### WHAT IS NEEDED
Extract each line of the data below that contains the word "Mark".

▼

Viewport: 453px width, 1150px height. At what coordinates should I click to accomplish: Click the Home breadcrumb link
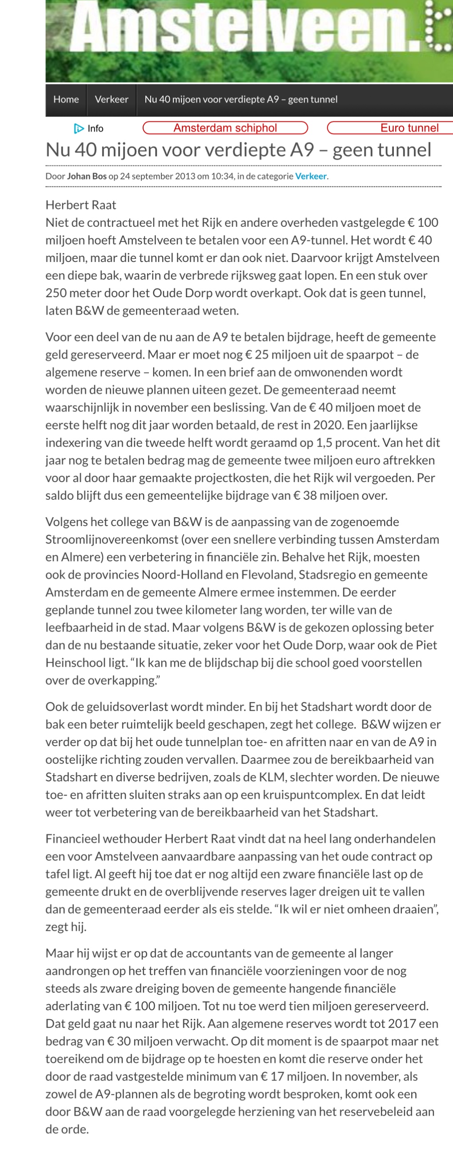66,100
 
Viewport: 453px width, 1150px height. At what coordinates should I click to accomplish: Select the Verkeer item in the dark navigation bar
112,100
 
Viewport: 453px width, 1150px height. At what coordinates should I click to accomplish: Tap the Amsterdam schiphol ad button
225,128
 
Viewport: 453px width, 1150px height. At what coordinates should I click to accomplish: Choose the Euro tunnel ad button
409,128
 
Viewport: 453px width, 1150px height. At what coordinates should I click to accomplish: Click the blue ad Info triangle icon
79,129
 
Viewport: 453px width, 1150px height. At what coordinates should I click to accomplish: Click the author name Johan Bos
87,177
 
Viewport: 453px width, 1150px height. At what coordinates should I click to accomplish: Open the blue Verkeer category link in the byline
311,177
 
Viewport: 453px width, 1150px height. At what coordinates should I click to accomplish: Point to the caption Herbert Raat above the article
81,205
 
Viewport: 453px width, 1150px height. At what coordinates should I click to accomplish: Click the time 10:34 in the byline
222,177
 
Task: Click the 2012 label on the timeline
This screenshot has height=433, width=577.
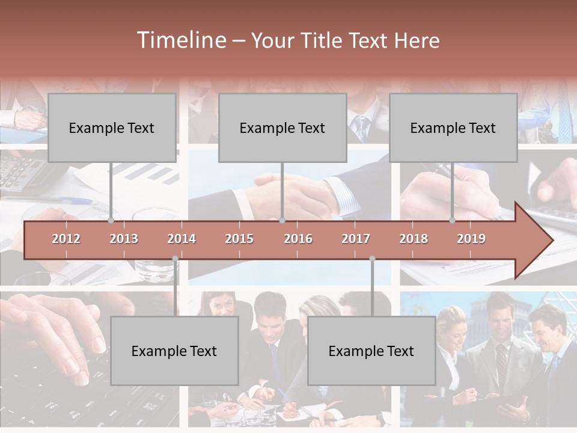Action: [x=66, y=239]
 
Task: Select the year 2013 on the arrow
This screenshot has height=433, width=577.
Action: [x=124, y=239]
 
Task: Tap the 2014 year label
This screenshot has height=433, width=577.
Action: [x=182, y=239]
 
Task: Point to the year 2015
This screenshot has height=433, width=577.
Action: [x=239, y=239]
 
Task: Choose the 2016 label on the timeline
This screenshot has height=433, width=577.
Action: [x=298, y=239]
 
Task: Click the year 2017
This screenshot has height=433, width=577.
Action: [x=356, y=239]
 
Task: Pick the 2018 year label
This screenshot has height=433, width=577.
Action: [x=414, y=239]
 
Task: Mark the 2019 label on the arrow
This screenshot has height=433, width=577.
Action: [x=471, y=239]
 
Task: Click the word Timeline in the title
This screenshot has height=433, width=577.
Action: [x=180, y=40]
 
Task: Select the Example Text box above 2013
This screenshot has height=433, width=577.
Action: [x=112, y=127]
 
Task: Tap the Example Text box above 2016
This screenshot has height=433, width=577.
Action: [x=282, y=127]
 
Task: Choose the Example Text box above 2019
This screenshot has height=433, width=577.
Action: [x=453, y=127]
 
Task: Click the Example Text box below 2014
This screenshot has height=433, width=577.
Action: [x=174, y=351]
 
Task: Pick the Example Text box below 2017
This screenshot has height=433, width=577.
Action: [x=371, y=351]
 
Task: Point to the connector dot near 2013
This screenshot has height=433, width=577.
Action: [x=111, y=221]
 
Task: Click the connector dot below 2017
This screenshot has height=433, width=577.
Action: [x=372, y=259]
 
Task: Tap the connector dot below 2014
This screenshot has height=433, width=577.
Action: [x=175, y=259]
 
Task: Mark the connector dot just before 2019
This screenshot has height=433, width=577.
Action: [x=453, y=221]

▲

### ANSWER BELOW
Task: Mark the 2019 label on the arrow
Task: Mark the connector dot just before 2019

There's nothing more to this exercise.